Consider to following 1 line program:
public static void main(String[] args) throws Exception {
// 134217728 * 2 bytes / 1024 / 1024 = 256M
char[] array = new char[134217728];
}
How much memory does the JVM need to allocate this 256M character array?
Turns out the answer is -Xmx384m. Now lets try 512M character array...
// 268435456 * 2 bytes / 1024 / 1024 = 512M
char[] array = new char[268435456];
The answer appears to be -Xmx769m.
In running though a few examples for a character array of size m. The jvm needs at minimum 1.5m megabytes of memory to allocate the array. This seems like a lot, can anyone explain what is happening here?
I believe you're observing the way that the Oracle JVM allocates memory.

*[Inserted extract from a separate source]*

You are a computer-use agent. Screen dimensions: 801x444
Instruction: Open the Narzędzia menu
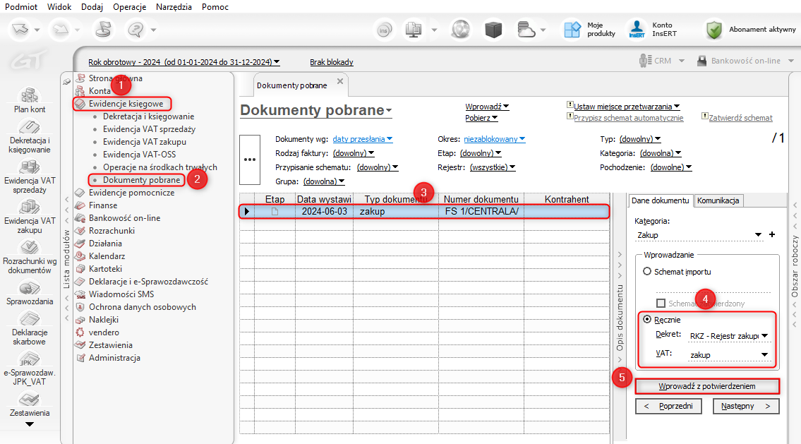(x=174, y=6)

In particular, the whole array has to fit into one "generation". By default, the old generation is twice the size of the new generation - which means for every 3MB you add in total, you only get 2MB of extra space in the old generation. If you change the ratio, you can allocate the char array in a smaller total size. For example, this works for me with your 512MB array:
java -Xmx530M -XX:NewRatio=50 Test
As an aside, you see exactly the same effect with a byte array, and then you don't need to worry about doubling the length of the array to get the size in bytes. (There's the small constant overhead for the class reference and the length, but obviously that's trivial.)